Xiao Yuan neşeli bir şekilde kahvaltısını bitirdi ve Hong Xiu'ya şöyle dedi: “Bugün bana Cupid Xiao diyebilirsin.”
Hong Xiu'nun yüzü donuklaştı: “Top gergince gülüyor olmalı mı?”

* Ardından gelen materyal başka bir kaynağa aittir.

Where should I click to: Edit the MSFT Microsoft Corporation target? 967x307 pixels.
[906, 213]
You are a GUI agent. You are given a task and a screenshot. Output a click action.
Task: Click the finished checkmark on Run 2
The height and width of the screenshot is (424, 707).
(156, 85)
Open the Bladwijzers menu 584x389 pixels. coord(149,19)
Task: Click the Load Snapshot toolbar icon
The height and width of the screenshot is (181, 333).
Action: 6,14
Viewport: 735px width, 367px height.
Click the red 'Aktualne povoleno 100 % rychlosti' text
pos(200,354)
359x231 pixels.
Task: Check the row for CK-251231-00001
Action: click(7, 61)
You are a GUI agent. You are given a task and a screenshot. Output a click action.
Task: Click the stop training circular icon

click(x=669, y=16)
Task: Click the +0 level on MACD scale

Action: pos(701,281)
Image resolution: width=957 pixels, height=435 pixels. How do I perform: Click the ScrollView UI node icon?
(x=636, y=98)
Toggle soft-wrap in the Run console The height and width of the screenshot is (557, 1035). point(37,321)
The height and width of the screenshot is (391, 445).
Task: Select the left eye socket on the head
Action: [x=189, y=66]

İlk kelimeyi anlamamış olsan bile yüksek bir tonla söylediğim Xiao'yu nasıl anlamayabilirsin???
[Xiao Yuan’ın söylediği Cupid Xiao’yu (丘比特 Qiūbǐtè, 萧 Xiāo) Hong Xiu anlamıyor, telaffuzu benzeterek 球必忑笑, yani qiú, top, bì, olmalı, tè, gergin, xiào, gülmek, şeklinde cümleyi sorarcasına yeniden kuruyor.]
“Her neyse, Hong Xiu, dün sana sorduğum imparatorluk muhafızlığı üniforması hazır mı?” diye sordu Xiao Yuan.
Hong Xiu başını salladı, iki elinde bir takım giysi tutuyordu. Xiao Yuan baktığında Hong Xiu'nun elinde siyah botlar, kemer ve kılıç bile olduğunu gördü.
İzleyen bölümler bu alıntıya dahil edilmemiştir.